→ **Work request**
Please pull out everything from the start of the rows down to the line containing "notice-banner: 外链功能有全新版本，且具有更强大的装修能力、协同能力以及更灵活的流程配置 了解详… is", including that line, and reproduce it word for word without the pictures.

- Opening Delimiter -

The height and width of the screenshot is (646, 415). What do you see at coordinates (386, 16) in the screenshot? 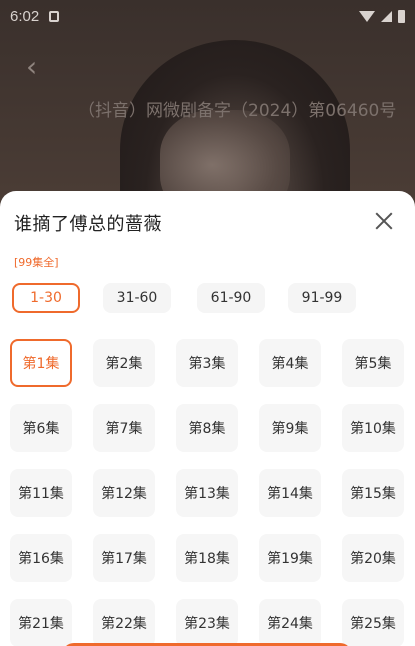
I see `signal-icon` at bounding box center [386, 16].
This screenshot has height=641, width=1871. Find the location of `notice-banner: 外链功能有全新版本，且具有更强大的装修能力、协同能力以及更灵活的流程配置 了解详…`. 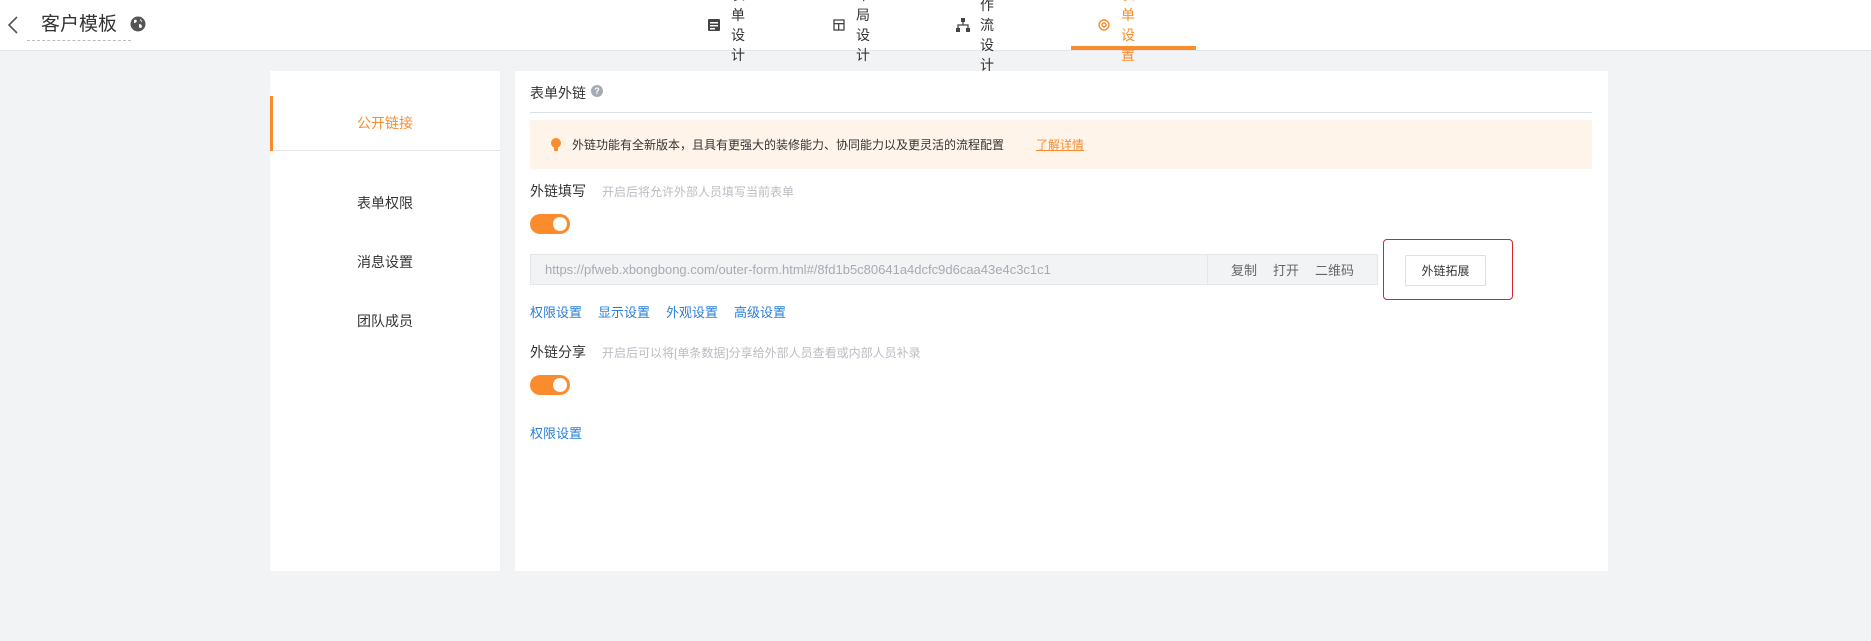

notice-banner: 外链功能有全新版本，且具有更强大的装修能力、协同能力以及更灵活的流程配置 了解详… is located at coordinates (1061, 144).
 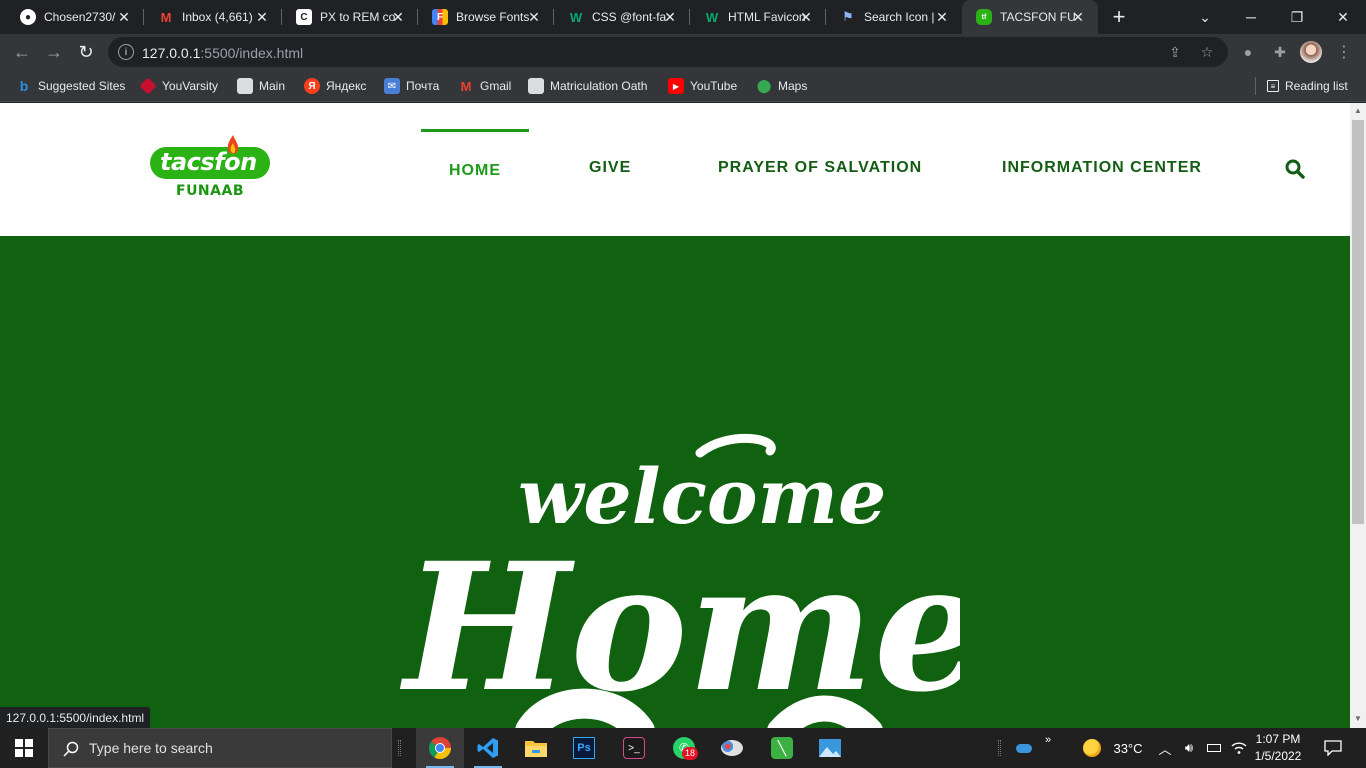 I want to click on bookmark-star-icon: ☆, so click(x=1207, y=52).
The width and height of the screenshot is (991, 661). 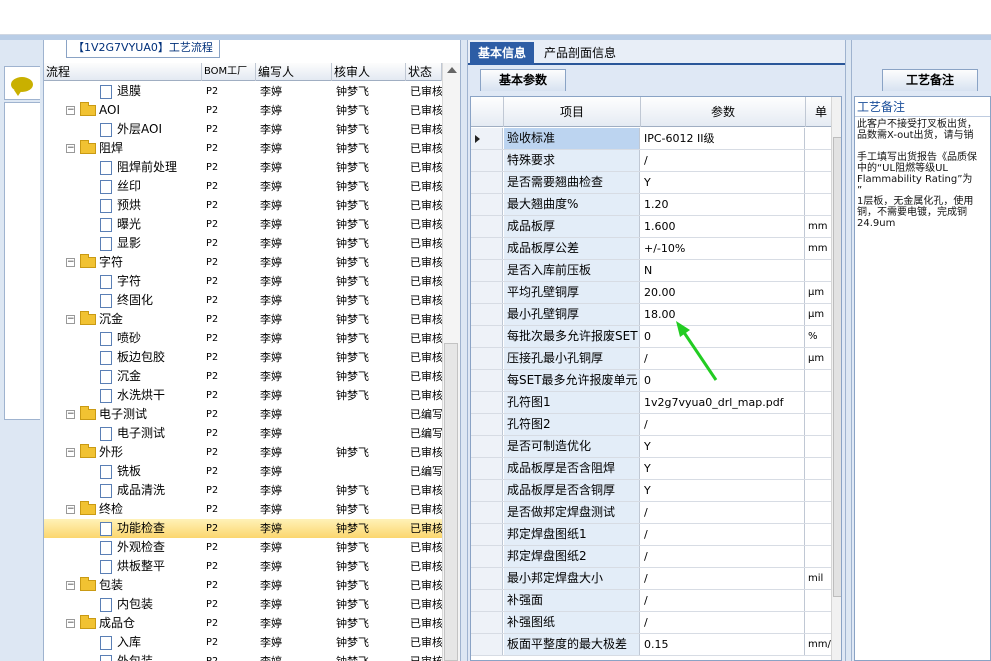 What do you see at coordinates (243, 604) in the screenshot?
I see `tree-row: 内包装 P2 李婷 钟梦飞 已审核` at bounding box center [243, 604].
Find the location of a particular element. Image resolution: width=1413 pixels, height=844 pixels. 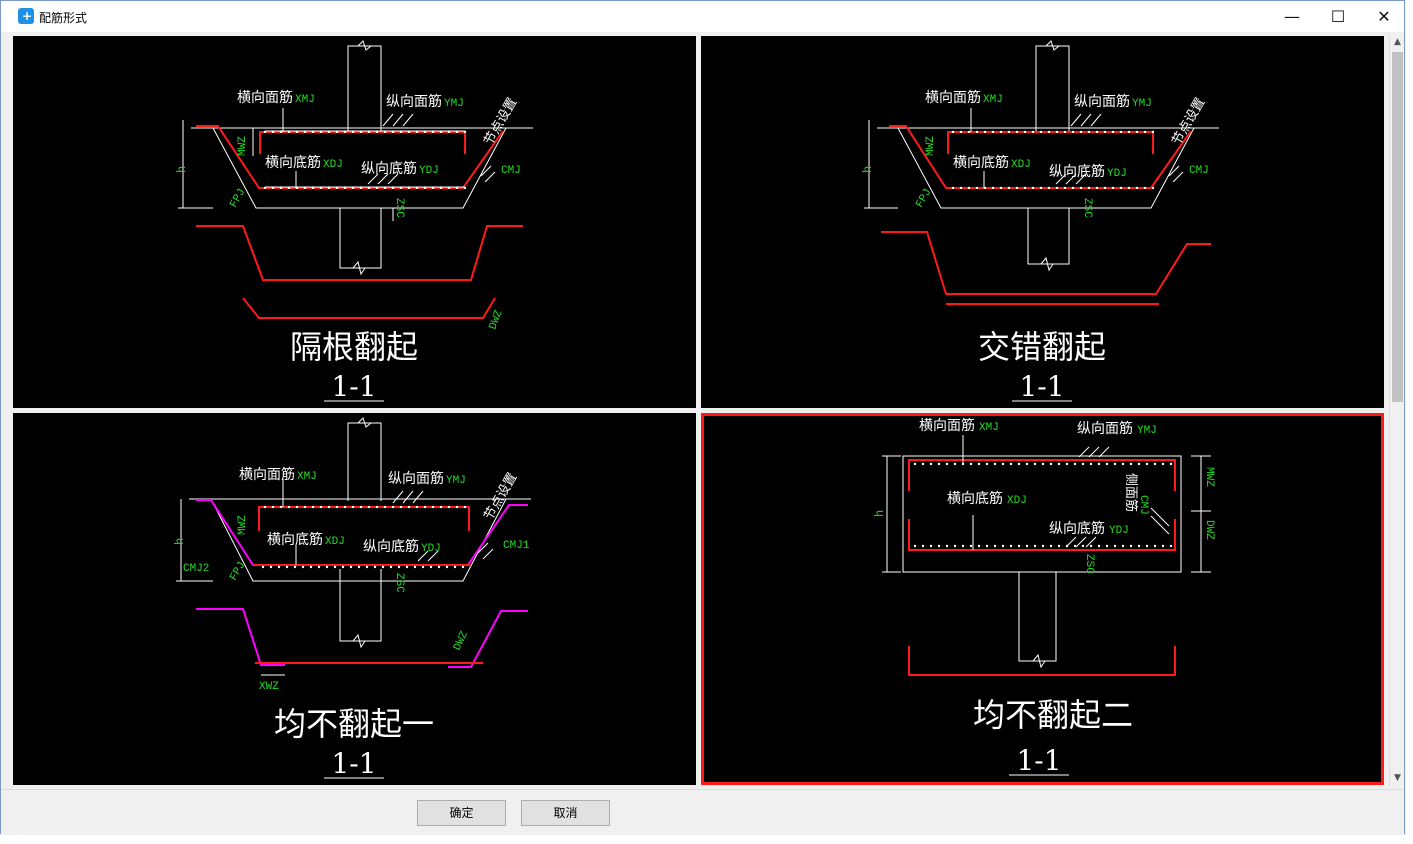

- Closing Delimiter -

→ **Exercise result**
The height and width of the screenshot is (646, 415). What do you see at coordinates (386, 16) in the screenshot? 
I see `signal-icon` at bounding box center [386, 16].
This screenshot has height=641, width=1871. Find the location of `notice-banner: 外链功能有全新版本，且具有更强大的装修能力、协同能力以及更灵活的流程配置 了解详…`. 

notice-banner: 外链功能有全新版本，且具有更强大的装修能力、协同能力以及更灵活的流程配置 了解详… is located at coordinates (1061, 144).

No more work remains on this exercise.